ページ本文 -
□ □ □
2月になり、本格的に一般入試が開幕。
連戦が続き、身体的よりも精神的な疲労に苦しむこともあると思います。
モチベーションが下がってきたときには、下記記事をご参照ください。
さて、今回は第3問の古文です。
古文以降は解かなくても良い人も多いかと思いますが、ご参考になれば幸いです。
3 作者未詳 『小夜衣』より
『小夜衣』は、兵部卿宮(宮)と姫君の恋に継子いじめを絡ませた物語。
古文はリード文が非常に重要な役割を担っています。
リード文では、以下の内容に注意しましょう。
- 主人公は誰か
- 登場人物は誰か
- それぞれの登場人物の関係は何か
- どのような場面なのか
ほとんどの場合では記載がありますので、きちんと人物関係と場面まで読み取って文章に行きましょう。
各設問の特徴、見るべきポイント
問1は例年通り古文単語の問題です。
問2は「敬意の方向」について。
問3は内容説明問題。設問をしっかり読むことで、解答への近道が示されています。
問4は「尼上の思い」について。本文中の尼上のセリフを追いましょう。
問5は「女房たち」の心情について。心情については<小説編>で解説した通り、
順序だてて考えましょう。
問6は文章内容のまとめの問題。
詳細解説
問1 古文単語
毎年、3問出題されますが、2問は必ず即答できる問題です。
□ □ □
項目一覧 -
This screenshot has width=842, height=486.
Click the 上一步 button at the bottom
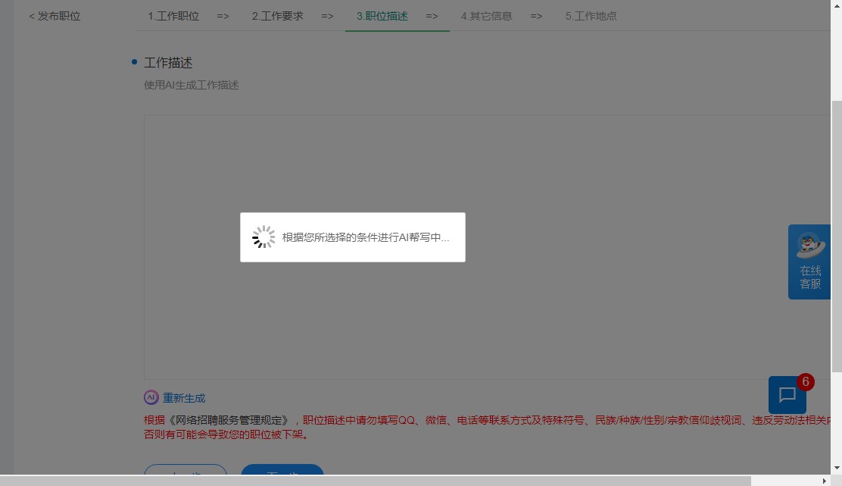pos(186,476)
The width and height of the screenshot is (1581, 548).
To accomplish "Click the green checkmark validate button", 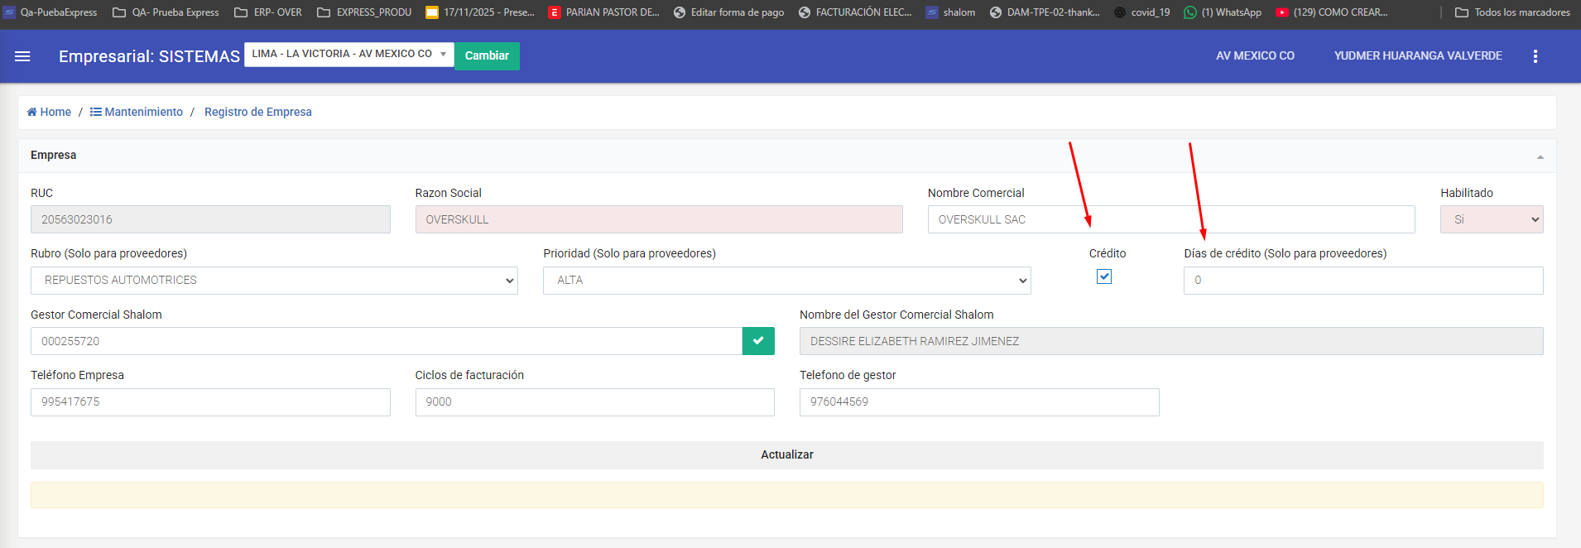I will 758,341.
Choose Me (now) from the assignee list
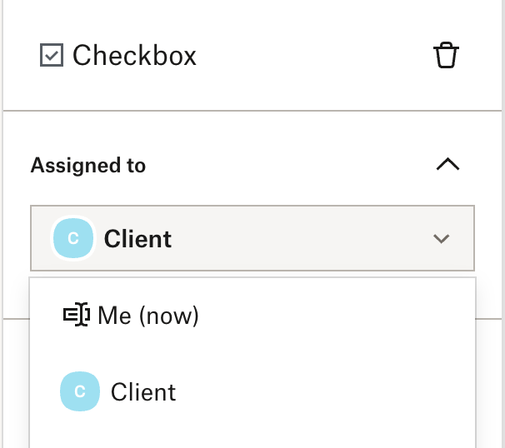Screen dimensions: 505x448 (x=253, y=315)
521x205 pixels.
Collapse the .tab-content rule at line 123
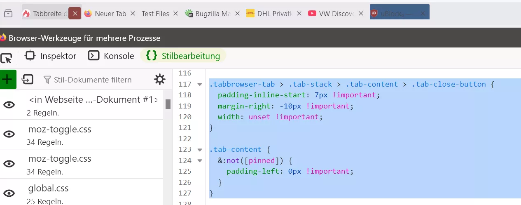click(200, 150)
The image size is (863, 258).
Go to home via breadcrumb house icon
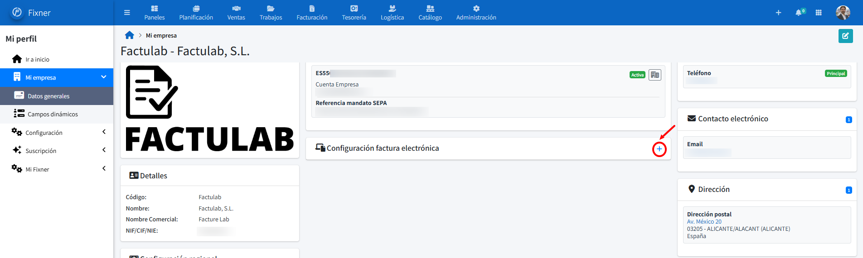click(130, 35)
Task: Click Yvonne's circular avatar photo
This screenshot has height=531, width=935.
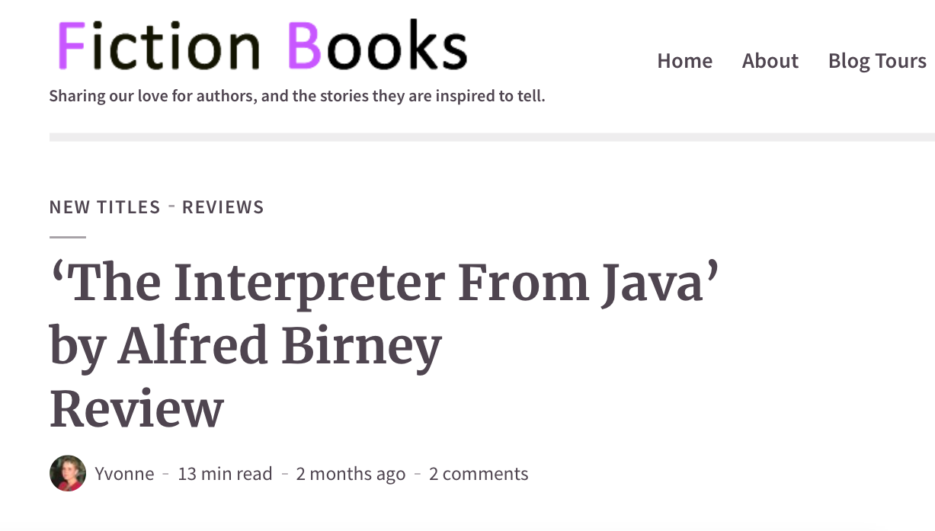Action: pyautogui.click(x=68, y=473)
□ □ □
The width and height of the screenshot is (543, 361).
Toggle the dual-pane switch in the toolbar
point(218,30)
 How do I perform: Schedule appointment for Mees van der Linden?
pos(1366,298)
□ □ □
課題 1 -
ページ本文のうち、「問2は「敬意の方向」について。」から「問6は文章内容のまとめの問題。」までを一字も変えずに書き写してください。
課題 2 -
ページ本文がリード文で注意すべき内容として挙げているものを、すべて列挙してください。

正解 1 -
問2は「敬意の方向」について。
問3は内容説明問題。設問をしっかり読むことで、解答への近道が示されています。
問4は「尼上の思い」について。本文中の尼上のセリフを追いましょう。
問5は「女房たち」の心情について。心情については<小説編>で解説した通り、
順序だてて考えましょう。
問6は文章内容のまとめの問題。

正解 2 -
- 主人公は誰か
- 登場人物は誰か
- それぞれの登場人物の関係は何か
- どのような場面なのか